#### Task set
A. In the article on Irish writers, where was Colin Bateman born?
B. Carry on the article about Irish writers, picking up right after its final sentence.
══ Extract ══
AUTHORS MADE OF WRITE STUFF; Irish Writers Have Turned a New Leaf with Stories of the Land of the Celtic Tiger. but They Remain Wary of the Modern Country That Inspires Them

Sunday Mirror (London, England), June 27, 1999 | Go to article overview

AUTHORS MADE OF WRITE STUFF; Irish Writers Have Turned a New Leaf with Stories of the Land of the Celtic Tiger. but They Remain Wary of the Modern Country That Inspires Them


IRISH writers are more popular now than ever before.

But the Ireland that inspired writers like WB Yeats, James Joyce, Patrick Kavanagh and Brian Moore has been overtaken by the Celtic Tiger and the fall of the Catholic Church.

Contemporary Irish novels about drugs, poverty, the Troubles in Northern Ireland and romance continually top the bestseller list.

Colin Bateman grabbed the attention of Hollywood directors who turned his novel, Divorcing Jack, into a blockbuster movie.

Brendan Graham is also swamped with offers from the movie world since his novel The Whitest Flower hit the shelves last year, and Neville Thompson turned the grinding poverty and scourge of heroin addiction he saw in a Dublin housing estate into a gritty debut best-seller.

Here Ireland's new breed of writers reveal the Ireland which inspired them to put pen to paper.

COLIN

BATEMAN

BORN in Bangor, Co Down, Colin Bateman is still shocked by his own success.

His career started with a toy typewriter and a vague job promise.

Today, the author has two films - Divorcing Jack and Crossmaheart - under his belt and more ready to roll.
═══
══ Provided data ══
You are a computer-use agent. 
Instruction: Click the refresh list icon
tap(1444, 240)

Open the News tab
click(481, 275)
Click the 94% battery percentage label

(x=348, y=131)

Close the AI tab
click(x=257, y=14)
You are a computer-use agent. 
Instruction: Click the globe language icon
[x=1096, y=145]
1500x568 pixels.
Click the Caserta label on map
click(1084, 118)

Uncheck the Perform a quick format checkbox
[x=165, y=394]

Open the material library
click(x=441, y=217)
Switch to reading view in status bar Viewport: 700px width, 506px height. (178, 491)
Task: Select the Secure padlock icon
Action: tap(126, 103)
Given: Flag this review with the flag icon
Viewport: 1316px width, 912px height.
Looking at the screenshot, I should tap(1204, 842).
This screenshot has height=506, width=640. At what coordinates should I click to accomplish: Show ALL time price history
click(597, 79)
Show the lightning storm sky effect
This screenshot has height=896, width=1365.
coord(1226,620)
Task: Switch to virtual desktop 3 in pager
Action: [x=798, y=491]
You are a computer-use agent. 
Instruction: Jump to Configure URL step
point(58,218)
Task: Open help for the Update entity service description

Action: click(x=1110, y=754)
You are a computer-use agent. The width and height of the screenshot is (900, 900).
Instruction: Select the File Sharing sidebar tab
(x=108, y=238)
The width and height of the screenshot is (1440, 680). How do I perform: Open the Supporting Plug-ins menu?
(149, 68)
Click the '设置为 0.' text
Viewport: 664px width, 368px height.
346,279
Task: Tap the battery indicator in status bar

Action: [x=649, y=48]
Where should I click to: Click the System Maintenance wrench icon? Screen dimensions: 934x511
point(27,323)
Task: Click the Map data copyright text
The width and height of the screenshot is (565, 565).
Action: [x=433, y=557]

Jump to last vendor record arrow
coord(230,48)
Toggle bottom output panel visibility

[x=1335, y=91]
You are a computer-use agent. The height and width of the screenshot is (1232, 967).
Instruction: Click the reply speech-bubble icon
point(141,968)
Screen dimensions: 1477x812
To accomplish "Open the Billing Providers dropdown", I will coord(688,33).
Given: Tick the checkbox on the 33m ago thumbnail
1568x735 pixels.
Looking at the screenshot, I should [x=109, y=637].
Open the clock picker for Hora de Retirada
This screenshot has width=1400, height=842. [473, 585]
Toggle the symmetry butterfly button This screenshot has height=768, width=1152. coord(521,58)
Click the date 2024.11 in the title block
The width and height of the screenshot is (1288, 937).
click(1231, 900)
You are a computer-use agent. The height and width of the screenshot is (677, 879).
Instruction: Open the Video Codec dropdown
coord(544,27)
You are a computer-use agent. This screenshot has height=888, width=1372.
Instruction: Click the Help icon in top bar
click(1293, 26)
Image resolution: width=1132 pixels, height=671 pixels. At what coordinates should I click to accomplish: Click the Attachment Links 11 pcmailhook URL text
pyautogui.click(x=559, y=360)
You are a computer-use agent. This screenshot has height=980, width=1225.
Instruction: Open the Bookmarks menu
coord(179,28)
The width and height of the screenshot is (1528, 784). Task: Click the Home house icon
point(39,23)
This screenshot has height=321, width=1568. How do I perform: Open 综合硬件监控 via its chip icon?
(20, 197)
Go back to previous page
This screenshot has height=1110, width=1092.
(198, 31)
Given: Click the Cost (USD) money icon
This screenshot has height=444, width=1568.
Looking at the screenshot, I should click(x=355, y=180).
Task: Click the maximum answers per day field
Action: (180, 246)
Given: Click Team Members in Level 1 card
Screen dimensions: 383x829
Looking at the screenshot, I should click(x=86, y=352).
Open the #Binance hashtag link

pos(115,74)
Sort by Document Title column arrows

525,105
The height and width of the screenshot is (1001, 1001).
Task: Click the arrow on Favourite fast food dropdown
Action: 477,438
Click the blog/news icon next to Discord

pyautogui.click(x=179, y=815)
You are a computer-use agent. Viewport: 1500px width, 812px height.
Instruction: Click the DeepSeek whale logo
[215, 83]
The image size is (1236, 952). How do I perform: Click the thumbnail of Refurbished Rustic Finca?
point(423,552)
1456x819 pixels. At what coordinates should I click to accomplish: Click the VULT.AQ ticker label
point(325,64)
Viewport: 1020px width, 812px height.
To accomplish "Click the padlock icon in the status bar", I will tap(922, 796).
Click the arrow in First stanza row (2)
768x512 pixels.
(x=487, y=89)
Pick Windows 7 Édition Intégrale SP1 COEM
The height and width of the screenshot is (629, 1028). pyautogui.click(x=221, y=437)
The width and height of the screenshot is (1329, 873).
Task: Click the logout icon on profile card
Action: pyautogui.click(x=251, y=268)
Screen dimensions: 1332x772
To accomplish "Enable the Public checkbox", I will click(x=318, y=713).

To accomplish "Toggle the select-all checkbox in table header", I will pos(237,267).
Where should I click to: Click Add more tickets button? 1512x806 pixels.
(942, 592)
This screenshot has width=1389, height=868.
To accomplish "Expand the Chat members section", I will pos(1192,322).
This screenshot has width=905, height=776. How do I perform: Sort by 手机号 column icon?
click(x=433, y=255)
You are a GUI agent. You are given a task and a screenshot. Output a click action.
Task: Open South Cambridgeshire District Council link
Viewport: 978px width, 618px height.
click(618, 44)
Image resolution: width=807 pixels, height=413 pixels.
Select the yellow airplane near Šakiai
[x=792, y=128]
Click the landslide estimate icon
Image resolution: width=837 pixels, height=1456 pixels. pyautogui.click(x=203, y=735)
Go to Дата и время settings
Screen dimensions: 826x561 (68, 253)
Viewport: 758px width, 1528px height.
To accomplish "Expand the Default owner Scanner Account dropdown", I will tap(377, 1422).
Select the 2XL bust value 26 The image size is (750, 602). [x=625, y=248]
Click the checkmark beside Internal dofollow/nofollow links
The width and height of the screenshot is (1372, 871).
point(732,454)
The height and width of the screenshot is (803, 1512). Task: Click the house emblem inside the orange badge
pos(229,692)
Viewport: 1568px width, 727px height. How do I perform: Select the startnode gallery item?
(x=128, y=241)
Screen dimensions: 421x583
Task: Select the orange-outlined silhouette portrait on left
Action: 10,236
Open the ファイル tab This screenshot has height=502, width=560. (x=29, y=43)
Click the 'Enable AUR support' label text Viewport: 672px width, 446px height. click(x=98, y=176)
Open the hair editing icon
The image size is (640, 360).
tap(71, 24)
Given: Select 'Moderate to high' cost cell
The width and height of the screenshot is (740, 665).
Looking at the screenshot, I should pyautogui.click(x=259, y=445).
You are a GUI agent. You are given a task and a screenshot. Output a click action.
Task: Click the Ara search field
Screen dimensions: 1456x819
═══
#### Outputs by task
A. Bangor, Co Down.

B.
"From Co Down to Cannes - it's a bit crazy," he admitted.

In his writer's den in Co Meath's Ratoath, he has found inspiration for his new book.

"My house is right beside Fairyhouse Horseracing Course so my next book is based around the horsey high-society life," he said.

"I never read fiction when I am writing a novel because it's too easy to copy another author's style or pick up ideas.

"Once I get a solid idea in my head and a good storyline the words just flow. I have to be sure that there is nothing flimsy about the plot and then I'm confident I will grab my readers attention.

"I also need to be able to read something that will grab my attention and keep me interested in the story. Even when I pick up a high brow book with the intention of reading it - I end up going back to the best-seller list.

"I don't really get that much time to read books anymore but I like to read about life today because it's easier to identify with."

Despite his achievements Colin insists he is one of the laziest people in the world.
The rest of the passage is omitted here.